Yesterday morning I went to the wonderful Hexham Library, and met representatives, past and present, from the Library service, and members of Friends of Libraries in Tynedale. The library has, to the credit of the County Council, been revamped and expanded. This is on the back of new libraries in places like Haltwhistle, and an integrated facility, working with the tourist information centre, in Corbridge. When I look at the unbelievable approach of Newcastle City Council it can be compared to the support that NCC has given our library service. However, as always with civic amenities use it or lose it - there is so much more to the library than a shelf load of books, and I urge locals to make use of the amazing facility. Like many I was surprised to read in last weeks Courant that the new Labour NCC administration have possible plans to move the library to a new spot at the bus station. I will believe such a plan when I see it, and would look at the detail of any proposal, but it is hard to see why one would move the library from its central location in the town, particularly when the library has so much to offer, and could do more. There is no question that future governments and new and future county councils will look to integrate public facilities in co-located public spaces, and rightly so. My apologies to my hosts for being late, but we discussed all matters literary and more for nearly an hour and I left a lot the wiser.
I have not visited the libraries that exist in Kielder and Allendale but would also urge locals to make use of this facility that is a genuine asset on your doorstep. I plan to try and rectify this omission some time this year.
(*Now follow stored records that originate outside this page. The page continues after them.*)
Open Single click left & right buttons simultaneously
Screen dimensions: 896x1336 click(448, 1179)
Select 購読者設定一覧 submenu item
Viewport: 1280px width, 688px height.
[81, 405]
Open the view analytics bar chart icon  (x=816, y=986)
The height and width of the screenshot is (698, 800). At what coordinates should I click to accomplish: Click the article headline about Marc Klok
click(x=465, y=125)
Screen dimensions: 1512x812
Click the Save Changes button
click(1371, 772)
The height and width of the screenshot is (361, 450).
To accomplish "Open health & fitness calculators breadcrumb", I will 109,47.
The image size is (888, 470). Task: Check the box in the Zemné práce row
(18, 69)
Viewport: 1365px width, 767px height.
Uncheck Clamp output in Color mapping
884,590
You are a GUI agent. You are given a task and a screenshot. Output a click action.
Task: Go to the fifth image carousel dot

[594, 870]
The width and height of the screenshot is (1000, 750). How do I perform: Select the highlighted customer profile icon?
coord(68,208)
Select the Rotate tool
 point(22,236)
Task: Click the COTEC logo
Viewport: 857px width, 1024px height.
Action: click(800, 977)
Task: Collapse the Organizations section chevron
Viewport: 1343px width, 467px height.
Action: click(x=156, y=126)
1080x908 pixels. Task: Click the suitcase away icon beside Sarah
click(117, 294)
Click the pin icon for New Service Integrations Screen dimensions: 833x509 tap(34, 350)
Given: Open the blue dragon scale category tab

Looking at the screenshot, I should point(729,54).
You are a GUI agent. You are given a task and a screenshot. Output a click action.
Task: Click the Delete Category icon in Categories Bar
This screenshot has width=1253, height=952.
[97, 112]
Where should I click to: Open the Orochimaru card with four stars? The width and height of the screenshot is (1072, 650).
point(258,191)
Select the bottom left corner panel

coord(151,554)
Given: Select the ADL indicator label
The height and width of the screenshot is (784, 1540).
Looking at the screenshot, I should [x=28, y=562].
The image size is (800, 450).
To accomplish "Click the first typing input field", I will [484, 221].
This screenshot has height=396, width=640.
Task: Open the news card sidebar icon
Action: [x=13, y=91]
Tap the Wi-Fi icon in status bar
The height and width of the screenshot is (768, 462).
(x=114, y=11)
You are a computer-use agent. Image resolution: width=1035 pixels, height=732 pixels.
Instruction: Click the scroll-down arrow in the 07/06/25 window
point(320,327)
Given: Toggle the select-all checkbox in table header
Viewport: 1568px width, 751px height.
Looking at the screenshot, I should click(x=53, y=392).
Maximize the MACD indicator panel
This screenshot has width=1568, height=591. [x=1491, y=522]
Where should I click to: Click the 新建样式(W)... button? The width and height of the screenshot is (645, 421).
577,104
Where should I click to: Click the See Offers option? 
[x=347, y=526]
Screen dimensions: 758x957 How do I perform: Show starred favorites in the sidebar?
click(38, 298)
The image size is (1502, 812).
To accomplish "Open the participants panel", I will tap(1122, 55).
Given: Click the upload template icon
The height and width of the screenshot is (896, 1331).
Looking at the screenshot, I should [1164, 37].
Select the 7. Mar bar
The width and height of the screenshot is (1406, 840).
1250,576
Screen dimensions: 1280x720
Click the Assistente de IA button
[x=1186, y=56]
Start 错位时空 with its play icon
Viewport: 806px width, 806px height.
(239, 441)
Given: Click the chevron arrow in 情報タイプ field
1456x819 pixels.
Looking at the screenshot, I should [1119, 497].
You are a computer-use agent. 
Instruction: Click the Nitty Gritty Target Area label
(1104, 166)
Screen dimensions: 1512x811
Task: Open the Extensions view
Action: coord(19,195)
One final point on books: we have some wonderful independent bookshops in Hexham and Corbridge and commercial booksellers as well. Please think long and hard before you buy online. Leave aside the failure of Amazon to pay tax on its place of business ie your UK purchase, as opposed to residence -it is offshore. This flaw in the taxation system the government are trying to address [see previous blog posts]. It is simply this: if you buy online you are failing to support your local shops - which are the self same shops that we all like and admire, and which add so much to the character of our streets in Hexham and the market place in Corbridge. The consumer is king - but the consumer is you. We all must take responsibility for how we shop.